(Stored entries)
|---|
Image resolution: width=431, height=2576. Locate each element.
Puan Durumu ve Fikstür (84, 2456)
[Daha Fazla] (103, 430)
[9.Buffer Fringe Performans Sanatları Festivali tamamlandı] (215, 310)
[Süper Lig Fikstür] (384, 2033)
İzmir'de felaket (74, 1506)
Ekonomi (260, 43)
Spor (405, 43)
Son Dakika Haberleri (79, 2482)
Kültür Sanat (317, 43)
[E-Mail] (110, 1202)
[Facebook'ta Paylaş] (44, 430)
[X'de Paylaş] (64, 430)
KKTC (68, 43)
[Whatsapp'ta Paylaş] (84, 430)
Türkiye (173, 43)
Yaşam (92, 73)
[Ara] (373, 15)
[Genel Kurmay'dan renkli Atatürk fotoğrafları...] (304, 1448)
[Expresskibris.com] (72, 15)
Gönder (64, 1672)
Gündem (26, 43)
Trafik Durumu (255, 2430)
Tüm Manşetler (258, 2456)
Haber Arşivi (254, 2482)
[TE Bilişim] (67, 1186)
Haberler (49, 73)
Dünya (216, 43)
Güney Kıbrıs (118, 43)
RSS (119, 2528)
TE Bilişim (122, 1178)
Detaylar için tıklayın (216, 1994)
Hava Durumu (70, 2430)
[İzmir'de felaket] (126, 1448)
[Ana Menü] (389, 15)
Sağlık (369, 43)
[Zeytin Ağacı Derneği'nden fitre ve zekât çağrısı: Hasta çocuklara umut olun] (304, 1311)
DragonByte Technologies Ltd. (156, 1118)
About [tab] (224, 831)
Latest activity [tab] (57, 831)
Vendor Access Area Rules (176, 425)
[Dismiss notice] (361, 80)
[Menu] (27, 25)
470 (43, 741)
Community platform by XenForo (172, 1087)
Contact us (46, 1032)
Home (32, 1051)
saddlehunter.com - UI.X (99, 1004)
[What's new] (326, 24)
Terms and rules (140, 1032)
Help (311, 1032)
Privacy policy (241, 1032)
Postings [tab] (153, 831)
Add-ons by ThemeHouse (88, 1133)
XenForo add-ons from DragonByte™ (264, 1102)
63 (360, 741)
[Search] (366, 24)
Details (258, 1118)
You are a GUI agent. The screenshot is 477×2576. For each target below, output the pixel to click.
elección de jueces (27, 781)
|---|
◆ What to do ◆
Your answer should consist only of the lines from the one with "Haberler (49, 73)" through the end of the data above, reproduced exactly.

◆ Answer to the exercise ◆
Haberler (49, 73)
Dünya (216, 43)
Güney Kıbrıs (118, 43)
RSS (119, 2528)
TE Bilişim (122, 1178)
Detaylar için tıklayın (216, 1994)
Hava Durumu (70, 2430)
[İzmir'de felaket] (126, 1448)
[Ana Menü] (389, 15)
Sağlık (369, 43)
[Zeytin Ağacı Derneği'nden fitre ve zekât çağrısı: Hasta çocuklara umut olun] (304, 1311)
DragonByte Technologies Ltd. (156, 1118)
About [tab] (224, 831)
Latest activity [tab] (57, 831)
Vendor Access Area Rules (176, 425)
[Dismiss notice] (361, 80)
[Menu] (27, 25)
470 (43, 741)
Community platform by XenForo (172, 1087)
Contact us (46, 1032)
Home (32, 1051)
saddlehunter.com - UI.X (99, 1004)
[What's new] (326, 24)
Terms and rules (140, 1032)
Help (311, 1032)
Privacy policy (241, 1032)
Postings [tab] (153, 831)
Add-ons by ThemeHouse (88, 1133)
XenForo add-ons from DragonByte™ (264, 1102)
63 (360, 741)
[Search] (366, 24)
Details (258, 1118)
You are a GUI agent. The screenshot is 477×2576. For each target below, output the pixel to click.
elección de jueces (27, 781)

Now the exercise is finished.